Almost three-quarters of UK active managers underperformed in 2018

17 April 2019

Sharp year-on-year rise in UK equity fund underperformance recorded by S&P Dow Jones Indices as all strategies struggled in a more challenging environment.

By Rob Langston,

News editor, FE Trustnet

There was a sharp deterioration in the performance of UK active equity funds in 2018 as just over a quarter of funds managed to outperform a comparable benchmark, according to data from S&P Dow Jones Indices.

The biannual S&P Indices Versus Active Funds (SPIVA) Europe Scorecard found that active fund outperformance fell across the board last year.

It was a challenging year for markets as a number of macroeconomic themes played out, increasing volatility and making it more difficult for some active managers to outperform.

“A high proportion of active funds in Europe underperformed their benchmarks in 2018; this coincided with substantial drawdowns in global and European equity markets toward the end of the year,” said Andrew Innes, associate director at S&P Dow Jones Indices.

“Markets became increasingly concerned throughout the year – global trade tensions, weakening economic growth in China, and eurozone and Brexit uncertainty were all contributing factors.”

Last year both the average IA UK All Companies and IA UK Equity Income fund posted double-digit losses and failed to outperform the FTSE All Share – a commonly used benchmark for the sectors – which fell 9.47 per cent in total return terms.

Performance of sectors vs index in 2018

 

Source: FE Analytics

As such, just 26.39 per cent of active UK equity managers outperformed the S&P United Kingdom BMI benchmark last year down, from 53.6 per cent in 2017. The average asset-weighted return for a UK equity fund in 2018 was a loss of 10.33 per cent, compared with a fall of 9.28 per cent for the index.

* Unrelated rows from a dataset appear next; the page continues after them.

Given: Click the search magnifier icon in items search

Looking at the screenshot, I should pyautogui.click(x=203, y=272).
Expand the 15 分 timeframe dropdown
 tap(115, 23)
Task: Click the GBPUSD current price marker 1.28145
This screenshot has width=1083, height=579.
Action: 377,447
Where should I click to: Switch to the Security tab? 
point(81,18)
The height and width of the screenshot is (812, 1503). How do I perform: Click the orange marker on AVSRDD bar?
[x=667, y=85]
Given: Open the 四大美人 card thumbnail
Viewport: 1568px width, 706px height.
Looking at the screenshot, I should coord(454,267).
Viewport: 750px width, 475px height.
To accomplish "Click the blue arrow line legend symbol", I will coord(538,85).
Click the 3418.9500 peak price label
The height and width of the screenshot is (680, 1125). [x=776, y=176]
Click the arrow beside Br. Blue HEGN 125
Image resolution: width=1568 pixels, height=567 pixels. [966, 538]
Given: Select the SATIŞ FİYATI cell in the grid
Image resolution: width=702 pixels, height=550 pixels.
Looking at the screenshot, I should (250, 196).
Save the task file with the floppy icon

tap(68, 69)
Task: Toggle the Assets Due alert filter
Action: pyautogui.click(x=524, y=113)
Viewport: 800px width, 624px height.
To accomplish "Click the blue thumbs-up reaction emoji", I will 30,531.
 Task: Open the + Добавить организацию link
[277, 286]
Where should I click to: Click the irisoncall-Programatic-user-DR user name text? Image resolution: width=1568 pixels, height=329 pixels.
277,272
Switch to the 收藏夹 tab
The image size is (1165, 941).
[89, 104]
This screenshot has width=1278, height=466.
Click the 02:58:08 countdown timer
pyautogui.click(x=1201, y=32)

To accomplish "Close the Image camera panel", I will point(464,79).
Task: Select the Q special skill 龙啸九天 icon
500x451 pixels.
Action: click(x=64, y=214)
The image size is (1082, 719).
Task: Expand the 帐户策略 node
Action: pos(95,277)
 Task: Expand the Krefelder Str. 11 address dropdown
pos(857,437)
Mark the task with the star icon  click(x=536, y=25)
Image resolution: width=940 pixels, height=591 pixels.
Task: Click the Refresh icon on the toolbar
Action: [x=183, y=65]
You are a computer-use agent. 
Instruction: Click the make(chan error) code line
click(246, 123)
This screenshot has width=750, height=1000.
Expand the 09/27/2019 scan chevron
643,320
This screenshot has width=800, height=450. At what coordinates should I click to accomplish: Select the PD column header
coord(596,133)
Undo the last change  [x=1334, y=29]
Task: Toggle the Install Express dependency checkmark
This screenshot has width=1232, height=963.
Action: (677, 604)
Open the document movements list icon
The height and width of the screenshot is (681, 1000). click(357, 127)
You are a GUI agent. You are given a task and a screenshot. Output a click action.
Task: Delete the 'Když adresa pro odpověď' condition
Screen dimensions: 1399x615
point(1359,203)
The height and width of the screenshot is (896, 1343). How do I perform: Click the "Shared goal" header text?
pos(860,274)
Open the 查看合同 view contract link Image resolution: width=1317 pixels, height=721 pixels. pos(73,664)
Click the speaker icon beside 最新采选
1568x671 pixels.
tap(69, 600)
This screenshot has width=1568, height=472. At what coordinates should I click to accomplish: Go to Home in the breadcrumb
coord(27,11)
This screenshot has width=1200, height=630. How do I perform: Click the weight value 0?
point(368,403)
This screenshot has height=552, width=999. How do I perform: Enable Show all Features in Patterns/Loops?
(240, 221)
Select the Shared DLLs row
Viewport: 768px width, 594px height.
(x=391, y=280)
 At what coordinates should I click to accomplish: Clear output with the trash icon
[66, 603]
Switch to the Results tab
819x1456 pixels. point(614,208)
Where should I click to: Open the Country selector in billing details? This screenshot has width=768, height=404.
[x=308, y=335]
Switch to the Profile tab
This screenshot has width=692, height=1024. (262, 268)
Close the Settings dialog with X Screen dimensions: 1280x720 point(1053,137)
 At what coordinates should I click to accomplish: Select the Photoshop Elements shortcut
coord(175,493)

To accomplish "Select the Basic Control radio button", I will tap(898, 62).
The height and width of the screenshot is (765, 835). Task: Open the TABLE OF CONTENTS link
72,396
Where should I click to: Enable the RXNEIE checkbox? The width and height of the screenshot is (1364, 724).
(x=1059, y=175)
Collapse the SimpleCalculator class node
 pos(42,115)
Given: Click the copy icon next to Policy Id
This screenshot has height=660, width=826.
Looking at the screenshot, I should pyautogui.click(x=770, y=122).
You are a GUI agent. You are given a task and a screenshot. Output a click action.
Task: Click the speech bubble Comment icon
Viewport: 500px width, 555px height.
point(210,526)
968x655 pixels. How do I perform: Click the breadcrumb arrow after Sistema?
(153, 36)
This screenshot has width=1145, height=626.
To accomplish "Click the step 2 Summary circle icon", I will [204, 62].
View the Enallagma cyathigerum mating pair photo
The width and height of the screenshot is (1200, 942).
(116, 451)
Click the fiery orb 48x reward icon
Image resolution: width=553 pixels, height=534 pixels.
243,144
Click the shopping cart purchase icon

Over a longer 10-year period, 73.5 per cent of funds underperformed the benchmark. However, this is a slight improvement from one year ago where 75.2 per cent underperformed. According to the report the average, asset-weighted return for an active UK equity fund over the period was 9.66 per cent against a 9.12 per cent gain for the index.


 

Underperformance over the longer time period was to be expected as the majority of active equity funds failed outperform their respective benchmarks over 10 years.

There was a drop off in performance among UK small-cap funds with more than half (57.1 per cent) underperforming the S&P United Kingdom SmallCap index last year, compared with just 19.7 per cent in 2017. However, there was a small improvement over 10 years.

“Small-cap stocks were generally the worse hit as investors sought safer havens,” added Innes. “Since the typical active fund in most countries has a predominant small-cap bias compared to the benchmark weighted indices, they were arguably more vulnerable to losses.”

The average UK small-cap fund made a loss of 12.84 per cent over one year, slightly greater than the 12.16 per cent fall for the benchmark.

There was a significant deterioration in sterling-denominated active Europe ex-UK equity funds where just 18.5 per cent outperformed the S&P Europe ex-UK BMI index compared with 43.8 per cent one year ago. Performance over 10 years also worsened with 79.9 per cent underperforming the benchmark compared with 73.5 per cent at the end of 2017.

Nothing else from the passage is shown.